French tests show Arafat did not die of poisoning

PARIS (REUTERS, AFP) - French forensic tests have concluded that Palestinian leader Yasser Arafat did not die of poisoning, as had been suggested by an earlier report, a source who saw the conclusions of the report said on Tuesday.

"The results of the analyses allow us to conclude that the death was not the result of poisoning," the source told Reuters, quoting from conclusions of a report by French forensic experts handed over to Arafat's widow Suha.

Swiss forensic experts said last month results from their tests of samples taken from Arafat's body were consistent with polonium poisoning but were not absolute proof that he died that way.

Arafat died in a French hospital in November 2004, four weeks after falling ill after a meal with vomiting and stomach pains.

The official cause of death was a massive stroke but French doctors said at the time they were unable to determine the origin of his illness.
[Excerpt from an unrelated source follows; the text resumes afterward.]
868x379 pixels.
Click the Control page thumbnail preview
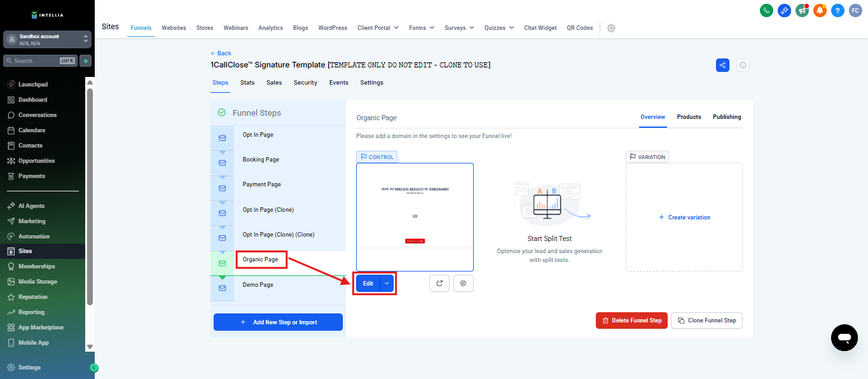[415, 217]
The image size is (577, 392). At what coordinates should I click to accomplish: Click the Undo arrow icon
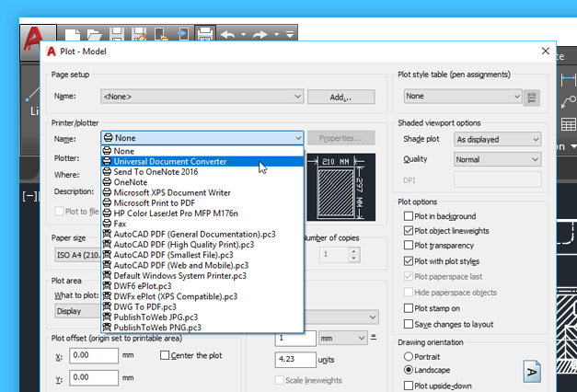pyautogui.click(x=228, y=35)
No autopsy was carried out.

A Palestinian team that investigated Arafat's death and the late leader's nephew on Tuesday expressed reservations over a French report saying he died of natural causes.

"We need to study the report. We can't take a position on it until we've looked at it," said Tawfiq Tirawi, head of the Palestinian Authority's inquiry into the death.
Arafat's nephew Nasser al-Qidwa said that "until now, I haven't seen the report. But on principle, any new information about Arafat's death, especially from France, needs to corroborate the first medical report on his death in 2004."